In the original sense, “alignment” is agreement of values, and “misalignment” compares two agents and finds their values in conflict. Associating this with other qualities that make a good AI inflates the term. People who build AGIs that killeveryone are not misaligned with themselves in this sense, meaning that they still have the same values as themselves, tautologically.
In any case, my point doesn’t depend on this term, it’s a prediction that acute catastrophic risk only gets worse once we have AGIs that don’t themselves killeveryone, but instead act as helpful honest assistants, because being apparently harmless in their intentions doesn’t make them competent in coordinating alignment security or resistant to human efforts and market pressure to use their capabilities to advance AGI regardless of danger.
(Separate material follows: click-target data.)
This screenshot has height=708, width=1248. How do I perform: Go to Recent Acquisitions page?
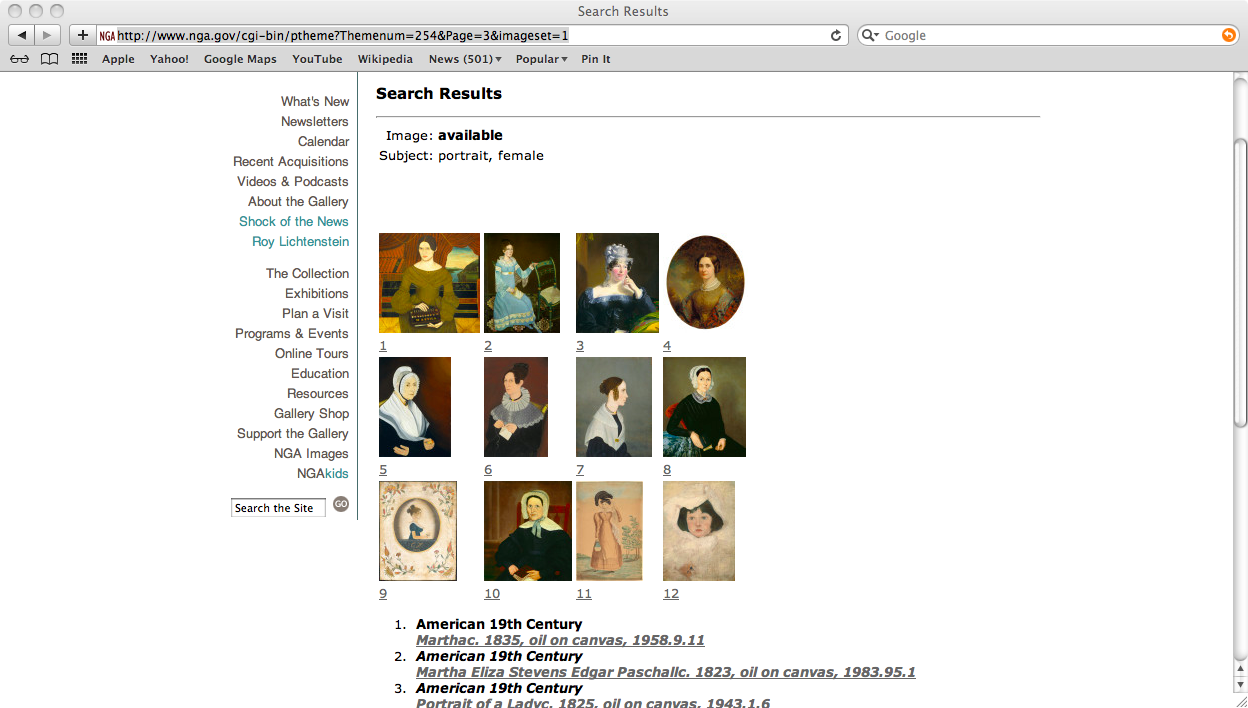(x=290, y=161)
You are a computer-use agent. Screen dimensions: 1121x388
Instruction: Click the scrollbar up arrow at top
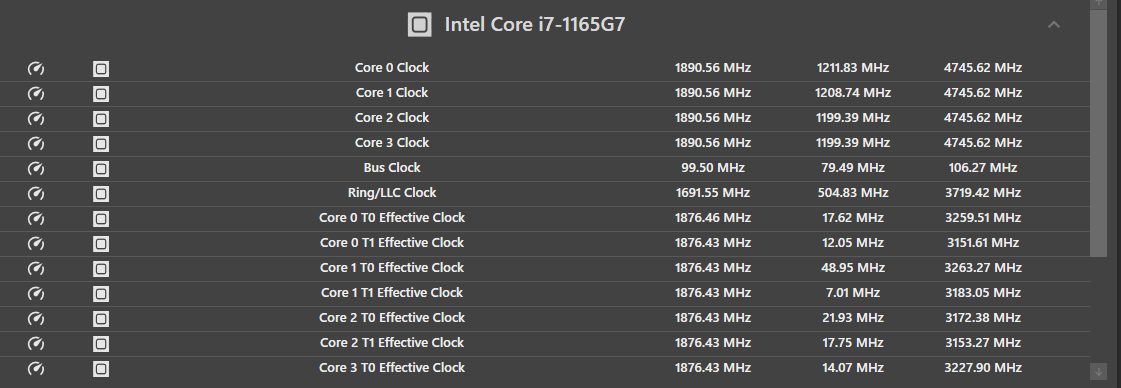(x=1099, y=4)
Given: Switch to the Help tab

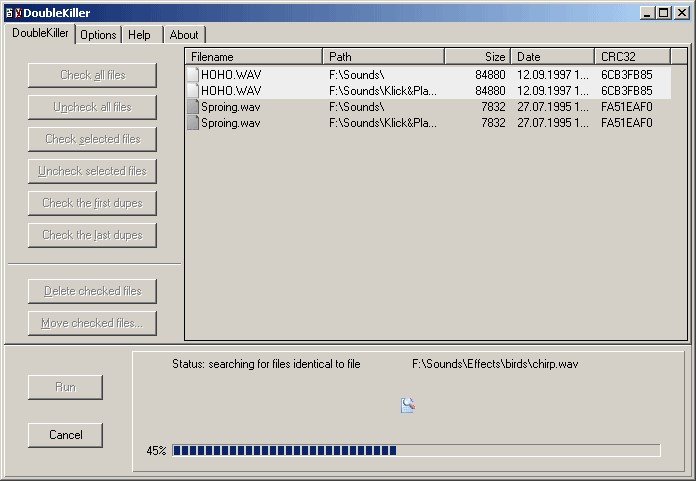Looking at the screenshot, I should pyautogui.click(x=139, y=35).
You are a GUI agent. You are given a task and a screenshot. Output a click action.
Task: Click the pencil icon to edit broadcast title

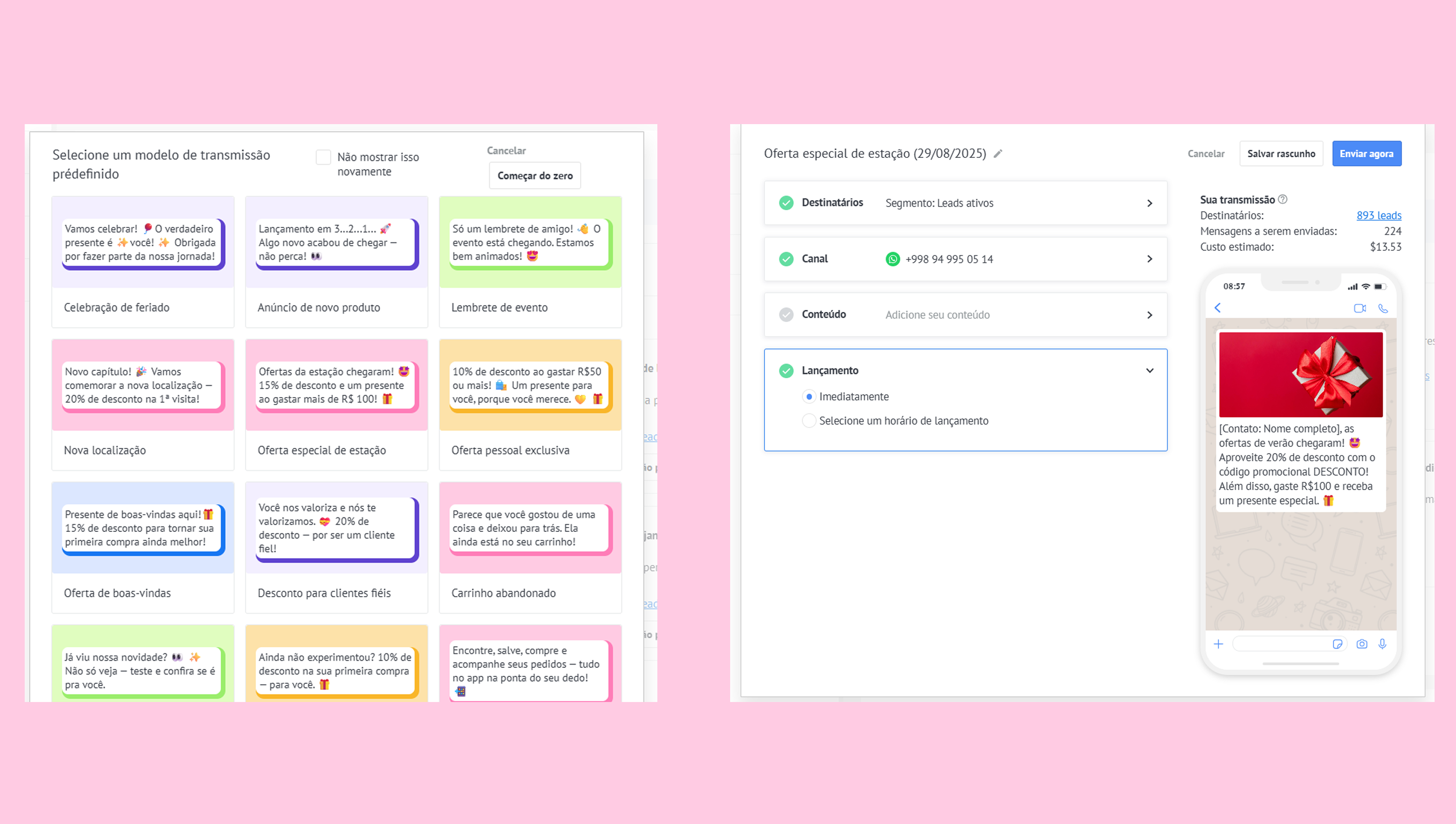click(998, 154)
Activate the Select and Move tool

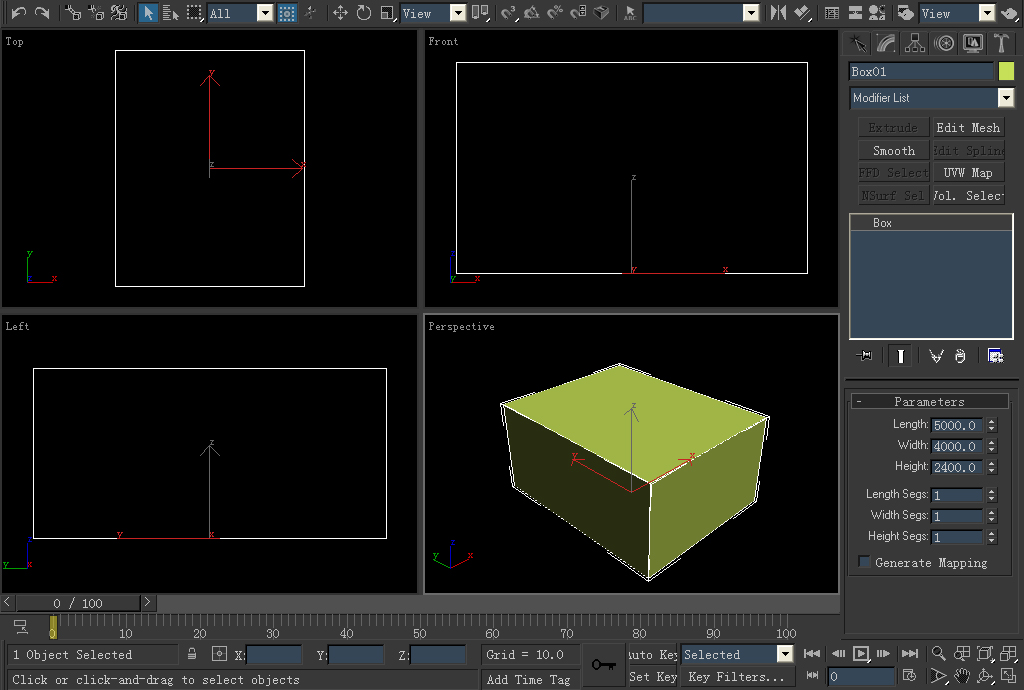(340, 13)
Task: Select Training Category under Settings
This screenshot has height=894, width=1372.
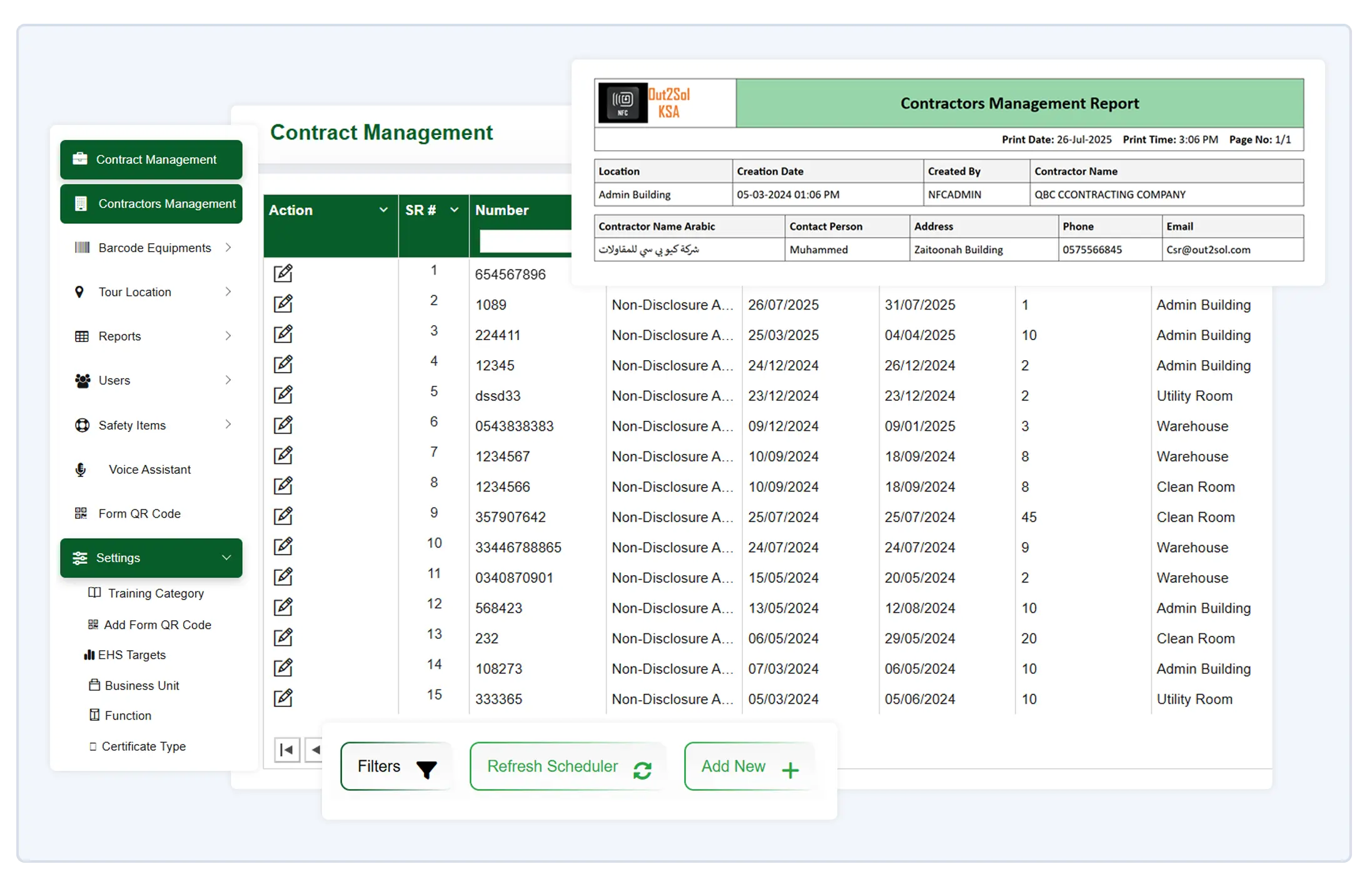Action: (x=155, y=593)
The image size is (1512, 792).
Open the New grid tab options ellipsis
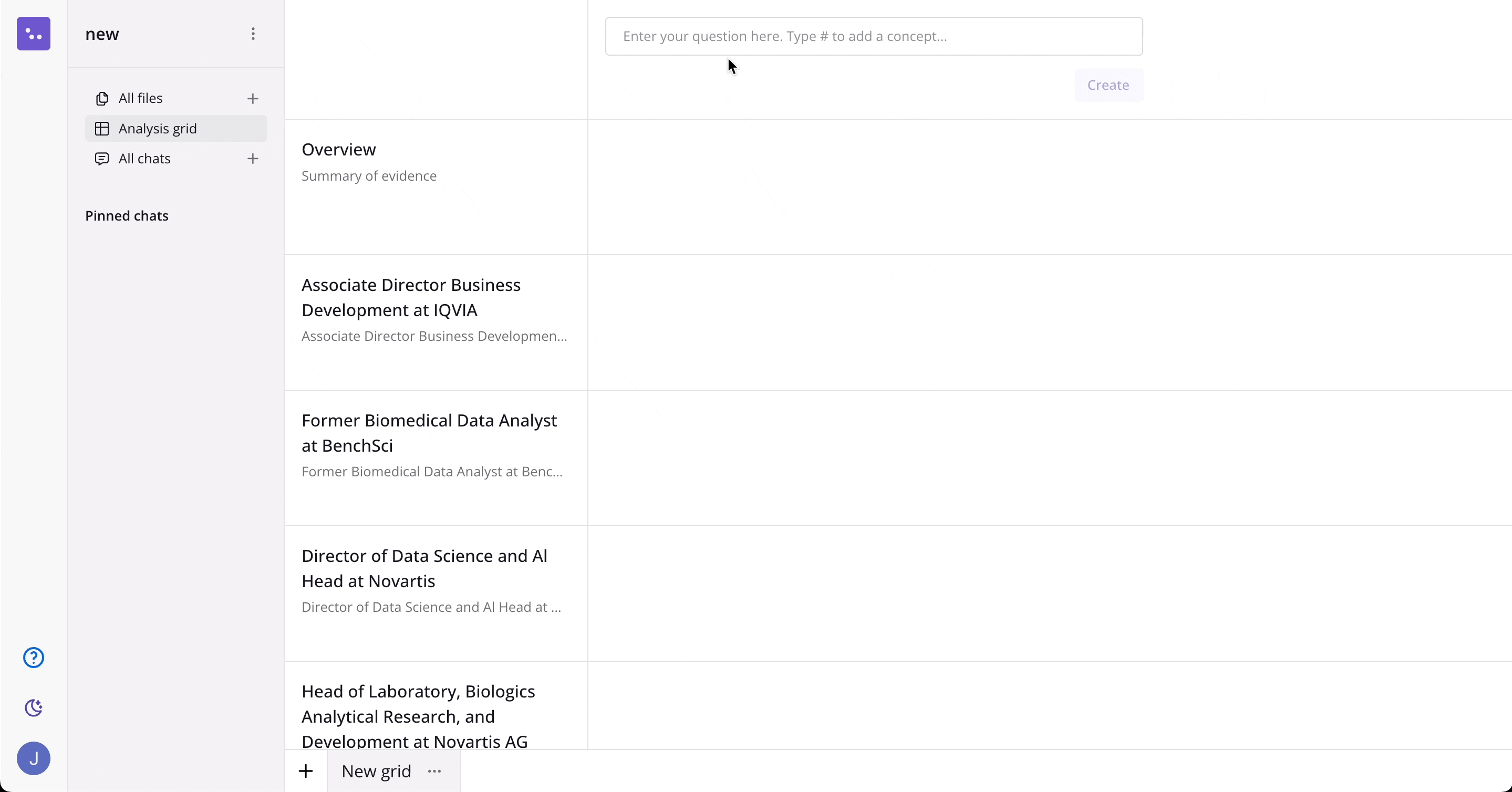(x=434, y=771)
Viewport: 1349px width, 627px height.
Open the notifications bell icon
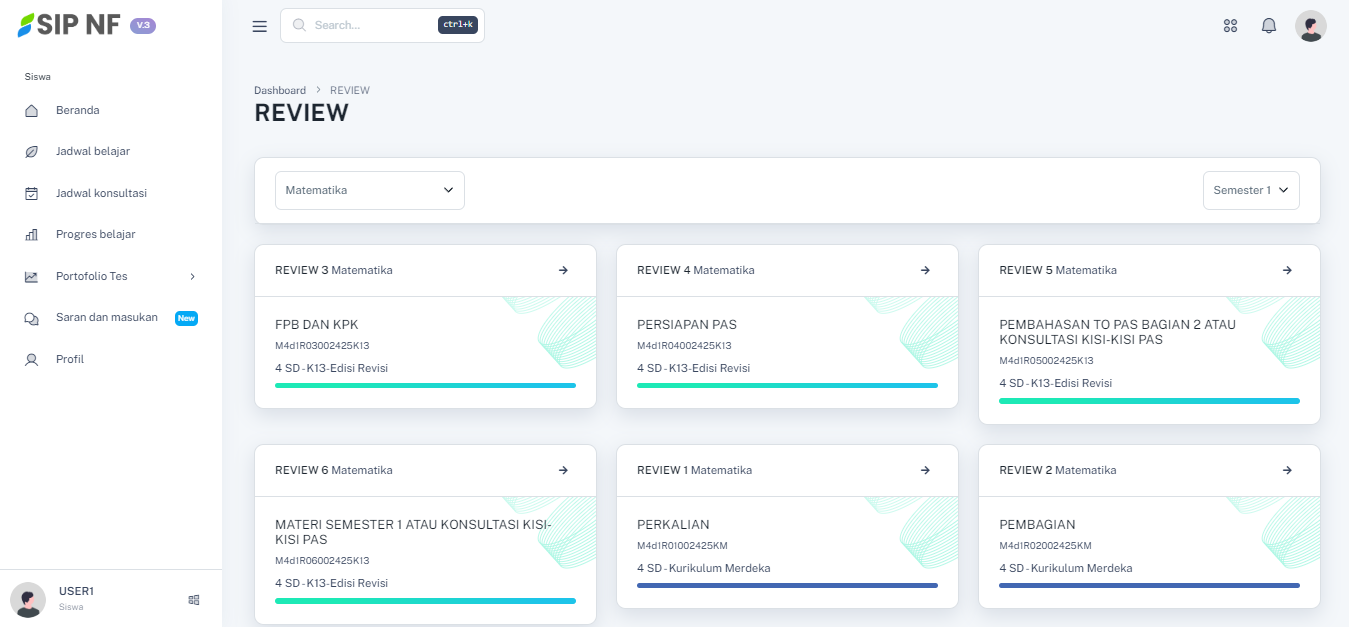pos(1269,26)
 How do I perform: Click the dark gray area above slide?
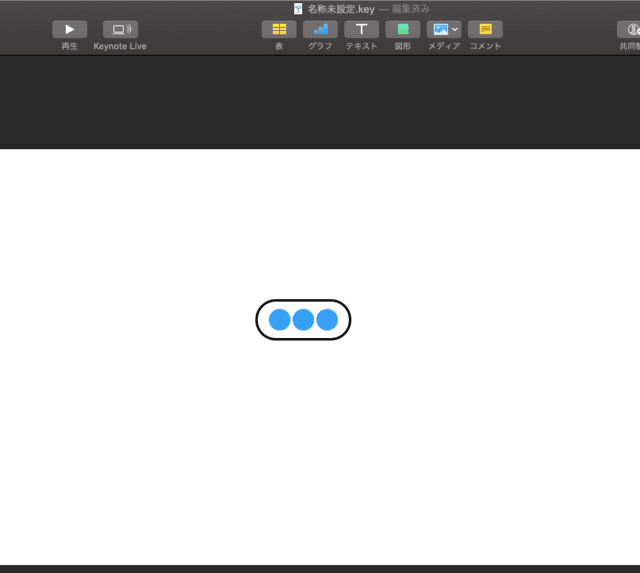click(320, 100)
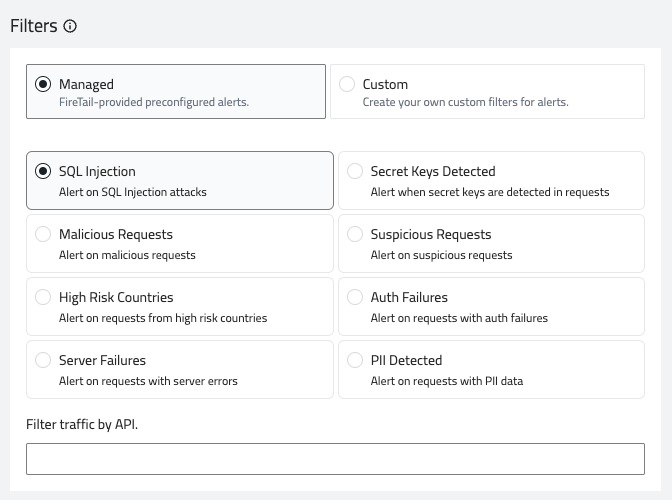Screen dimensions: 672x500
Task: Choose the Auth Failures radio button
Action: pos(355,298)
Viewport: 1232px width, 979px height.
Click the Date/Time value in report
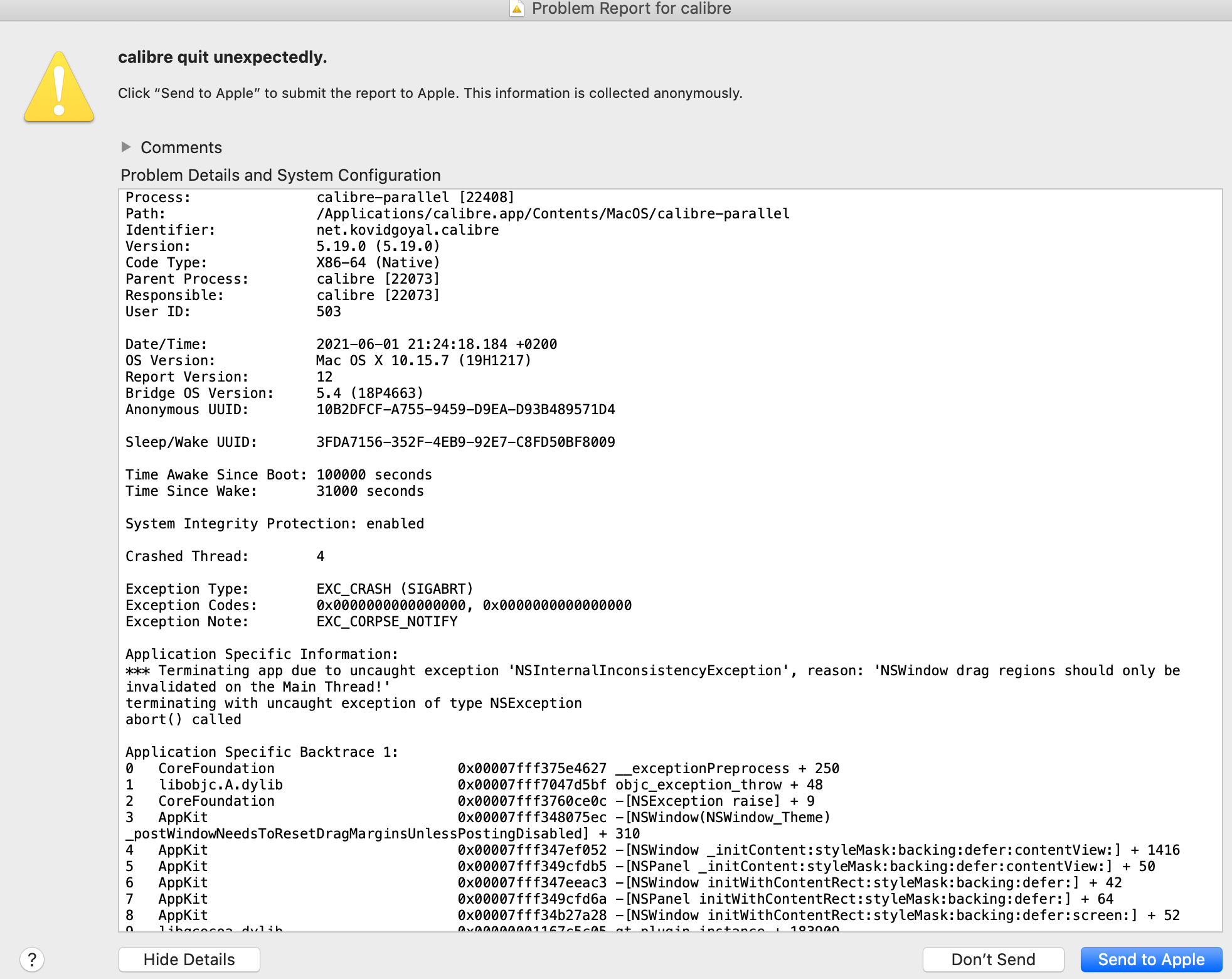click(x=437, y=344)
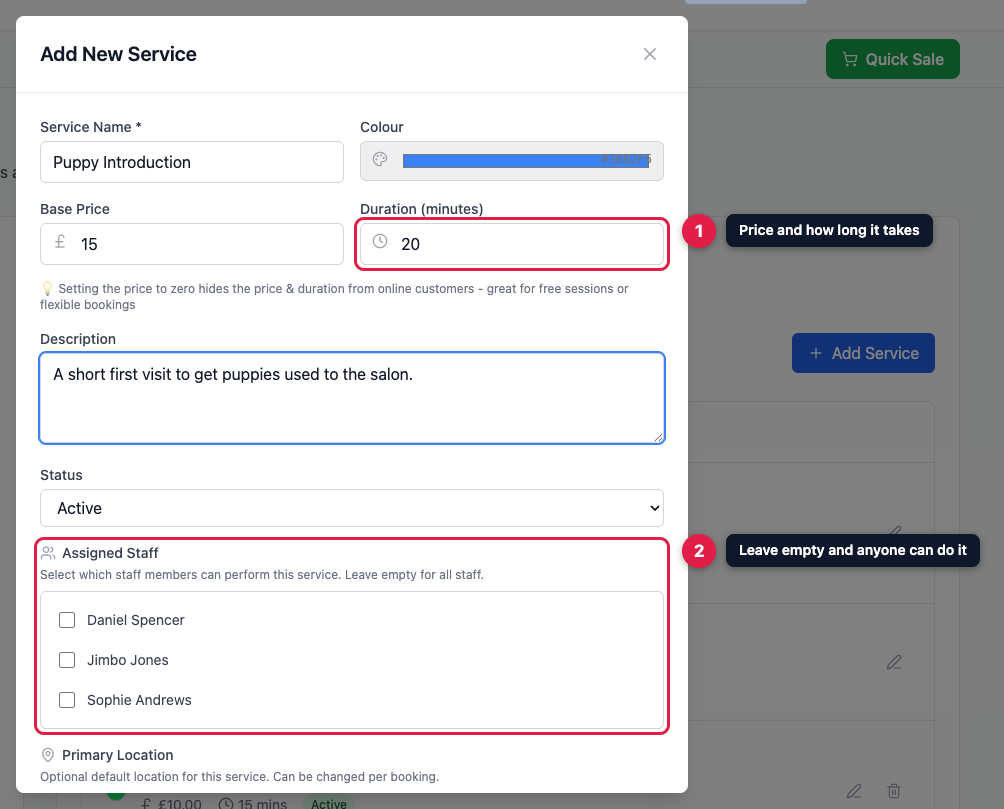Click the pencil edit icon beside trash icon

point(854,791)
That only happens beyond human level, and they need to get there first, before they build misaligned AGIs that killeveryone.
I agree.
I just use “aligned” usually in meaning of “aligned with humanity”, as there is not much difference between outcomes for AGIs that are not aligned with humanity. Even if they are aligned with something elese. If they are agentic, they will have killeveryone as an instrumental goal, because humanity will likely be obstacle for whatever future plans it will have. If AGI is not agentic, but is an oracle, it will provide some world-ending information to some unaligned agent, with mostly the same result.
I think this is broadly incorrect, because boundary-respecting norms seem quite natural, and not exterminating a civilization is trivially cheap on cosmic scale. There doesn’t need to be much in common between values to respect such norms, I’m calling such values “loosely aligned”, and they don’t need to be similar to not have killeveryone as an instrumental goal.
Killeveryone is still an instrumental goal for paperclip maximizers, which might have an advantage in self-improving in an aligned-with-themselves manner, because with simple explicit goals it might be much easier to ensure that stronger successor AGIs with different architectures are still pursuing the same goals. On the other hand, loosely-aligned-with-humanity AGIs that have complicated values might want to hold off on self-improvement to ensure alignment, and remain non-superintelligent for a long time. As a result, simple-valued AGIs might be particularly dangerous to them, because they are liable to FOOM immediately.